This study addresses the lack of evaluation frameworks for assessing the dynamic learning capability and efficiency of large language models (LLMs). We introduce the first benchmark specifically designed for sequential learning—comprising 648 challenging problems organized into 182 task sequences—requiring models to accumulate experience and improve performance incrementally. We propose a novel sequential evaluation paradigm, featuring five automated, multidimensional metrics to quantify learning ability, alongside an assessment framework integrating teacher feedback, instance-level scoring, and learning trajectory analysis. Experimental results reveal a critical dissociation: strong static performance does not imply strong learning capacity; we further identify phenomena such as negative transfer for the first time. Evaluation across nine state-of-the-art models shows that Claude-3.7-Sonnet achieves significant learning gains, whereas most models fail to exhibit consistent improvement across sequences—highlighting a fundamental limitation in current LLMs’ dynamic learning capabilities.
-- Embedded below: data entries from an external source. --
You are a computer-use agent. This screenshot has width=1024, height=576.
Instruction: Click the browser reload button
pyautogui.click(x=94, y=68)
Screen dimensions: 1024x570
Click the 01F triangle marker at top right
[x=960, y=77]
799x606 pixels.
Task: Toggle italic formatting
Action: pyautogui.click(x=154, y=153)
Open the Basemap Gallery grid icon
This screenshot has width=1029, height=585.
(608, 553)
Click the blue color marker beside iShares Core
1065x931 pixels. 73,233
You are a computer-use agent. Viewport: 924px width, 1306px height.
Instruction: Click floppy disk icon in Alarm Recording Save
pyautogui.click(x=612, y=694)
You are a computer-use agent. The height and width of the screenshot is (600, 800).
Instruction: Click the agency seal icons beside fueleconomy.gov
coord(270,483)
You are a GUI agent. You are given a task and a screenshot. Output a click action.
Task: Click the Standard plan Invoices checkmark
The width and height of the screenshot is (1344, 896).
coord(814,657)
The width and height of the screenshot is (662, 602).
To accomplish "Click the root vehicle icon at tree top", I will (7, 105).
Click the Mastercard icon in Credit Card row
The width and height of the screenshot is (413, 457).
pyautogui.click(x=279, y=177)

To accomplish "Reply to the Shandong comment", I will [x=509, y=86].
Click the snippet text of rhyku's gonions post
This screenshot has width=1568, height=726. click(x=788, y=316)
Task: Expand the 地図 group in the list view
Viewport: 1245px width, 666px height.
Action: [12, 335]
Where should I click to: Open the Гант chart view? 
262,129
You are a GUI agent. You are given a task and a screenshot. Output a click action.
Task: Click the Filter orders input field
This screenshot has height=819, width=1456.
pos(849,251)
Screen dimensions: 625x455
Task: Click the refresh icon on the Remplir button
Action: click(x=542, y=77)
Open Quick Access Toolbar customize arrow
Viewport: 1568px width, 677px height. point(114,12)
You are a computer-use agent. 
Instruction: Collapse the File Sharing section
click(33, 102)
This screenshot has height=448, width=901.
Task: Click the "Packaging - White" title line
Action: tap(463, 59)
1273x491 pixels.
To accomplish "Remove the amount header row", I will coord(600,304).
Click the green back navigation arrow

We introduce EvaLearn, a pioneering benchmark designed to evaluate large language models (LLMs) on their learning capability and efficiency in challenging tasks, a critical, yet underexplored aspect of model potential. EvaLearn contains 648 challenging problems across six task types, grouped into 182 sequences, each sequence dedicated to one task type. Diverging from most existing benchmarks that evaluate models in parallel, EvaLearn requires models to solve problems sequentially, allowing them to leverage the experience gained from previous solutions. EvaLearn provides five comprehensive automated metrics to evaluate models and quantify their learning capability and efficiency. We extensively benchmark nine frontier models and observe varied performance profiles: some models, such as Claude-3.7-sonnet, start with moderate initial performance but exhibit strong learning ability, while some models struggle to benefit from experience and may even show negative transfer. Moreover, we investigate model performance under two learning settings and find that instance-level rubrics and teacher-model feedback further facilitate model learning. Importantly, we observe that current LLMs with stronger static abilities do not show a clear advantage in learning capability across all tasks, highlighting that EvaLearn evaluates a new dimension of model performance. We hope EvaLearn provides a novel evaluation perspective for assessing LLM potential and understanding the gap between models and human capabilities, promoting the development of deeper and more dynamic evaluation approaches. All datasets, the automatic evaluation framework, and the results studied in this paper are available at the GitHub repository.